**TASK BRIEF:** Please give the text of the entries below as a JSON list of strings, one per line, starting at the line that has "Viewport: 889px width, 1927px height." and stopping after the line that has "Action: [835, 1167]". Leave out blank lines and the pictures.

**INPUT RECORDS:**
───

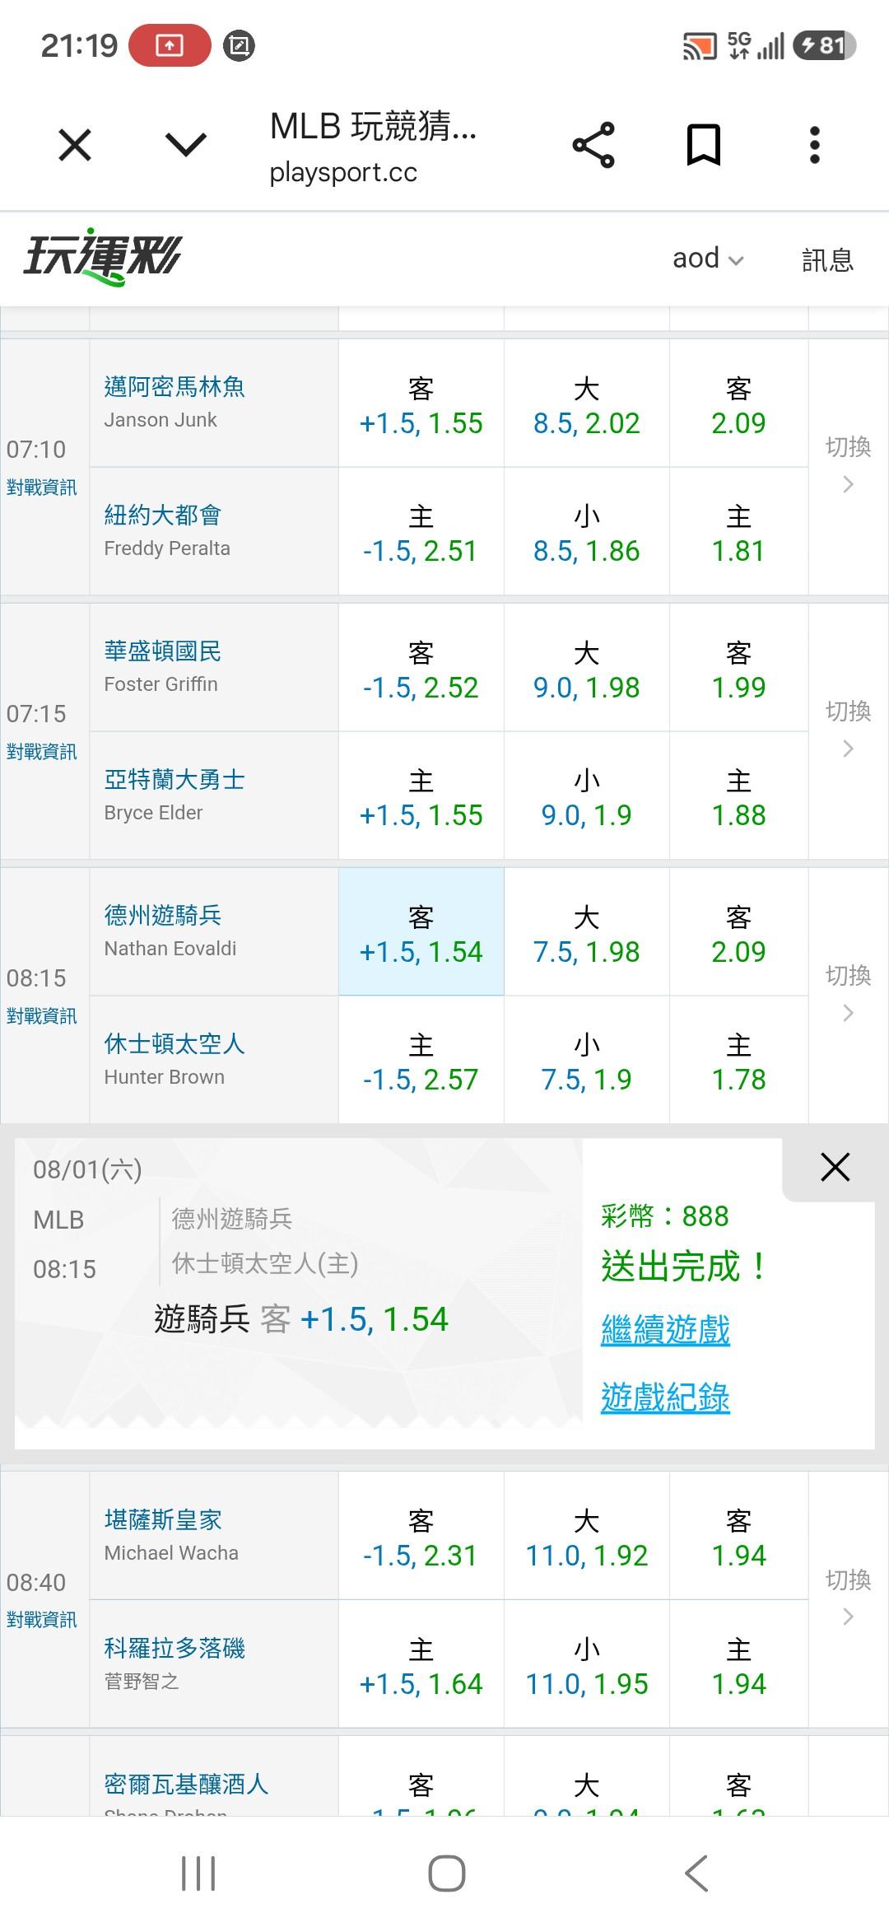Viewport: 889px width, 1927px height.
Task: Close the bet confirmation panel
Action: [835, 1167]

───

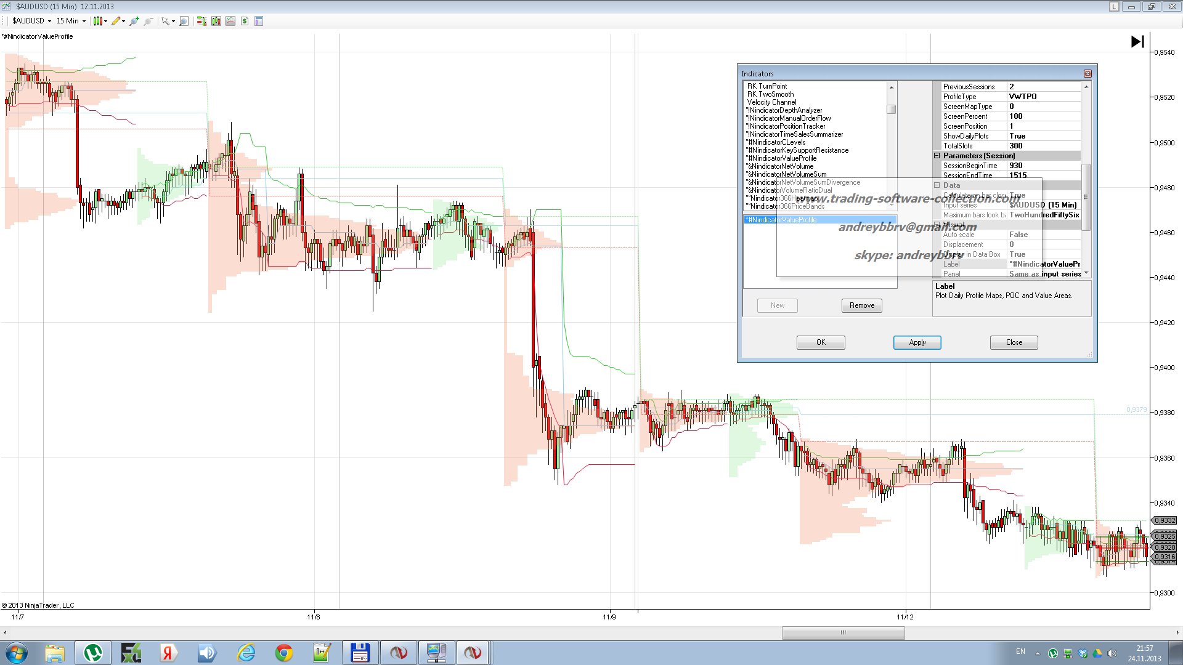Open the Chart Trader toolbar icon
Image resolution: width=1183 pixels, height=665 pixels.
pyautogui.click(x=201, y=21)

───

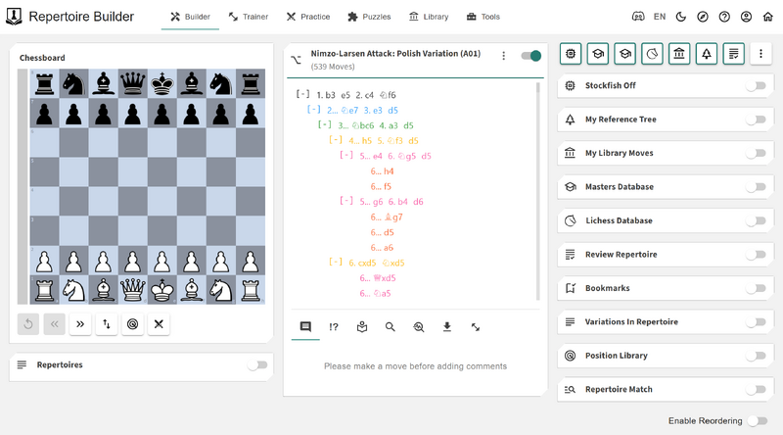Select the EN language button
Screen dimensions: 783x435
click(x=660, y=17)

───

**ANSWER IN FULL:**
[
  "Viewport: 889px width, 1927px height.",
  "Task: Close the bet confirmation panel",
  "Action: [835, 1167]"
]